Copy every line of the following data that includes the string "agent".

(DATA Opens)

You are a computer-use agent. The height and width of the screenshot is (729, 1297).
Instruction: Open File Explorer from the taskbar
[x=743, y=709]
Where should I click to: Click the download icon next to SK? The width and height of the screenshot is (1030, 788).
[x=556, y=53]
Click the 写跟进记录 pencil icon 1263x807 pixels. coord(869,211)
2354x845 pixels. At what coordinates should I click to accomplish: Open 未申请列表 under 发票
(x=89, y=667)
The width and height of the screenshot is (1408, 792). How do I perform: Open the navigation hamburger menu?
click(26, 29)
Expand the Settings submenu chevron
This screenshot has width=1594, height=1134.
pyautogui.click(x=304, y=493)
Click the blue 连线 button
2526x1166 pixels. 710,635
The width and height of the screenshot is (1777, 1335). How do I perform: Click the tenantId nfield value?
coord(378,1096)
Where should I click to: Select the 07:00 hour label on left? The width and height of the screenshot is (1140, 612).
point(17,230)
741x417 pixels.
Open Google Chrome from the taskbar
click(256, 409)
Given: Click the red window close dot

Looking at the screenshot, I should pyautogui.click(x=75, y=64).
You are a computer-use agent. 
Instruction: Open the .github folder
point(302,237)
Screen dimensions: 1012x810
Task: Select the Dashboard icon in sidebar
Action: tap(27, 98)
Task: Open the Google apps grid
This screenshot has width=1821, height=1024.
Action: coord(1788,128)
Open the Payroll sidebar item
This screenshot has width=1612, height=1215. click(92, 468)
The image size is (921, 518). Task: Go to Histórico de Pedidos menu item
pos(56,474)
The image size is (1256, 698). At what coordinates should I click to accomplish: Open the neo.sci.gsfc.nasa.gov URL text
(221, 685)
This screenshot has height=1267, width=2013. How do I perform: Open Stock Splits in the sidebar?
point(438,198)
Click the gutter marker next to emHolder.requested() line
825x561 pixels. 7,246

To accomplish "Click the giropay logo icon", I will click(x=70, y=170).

(DATA Closes)

YOUR RESPONSE:
You are a computer-use agent. The height and width of the screenshot is (729, 1297).
You are a computer-use agent. 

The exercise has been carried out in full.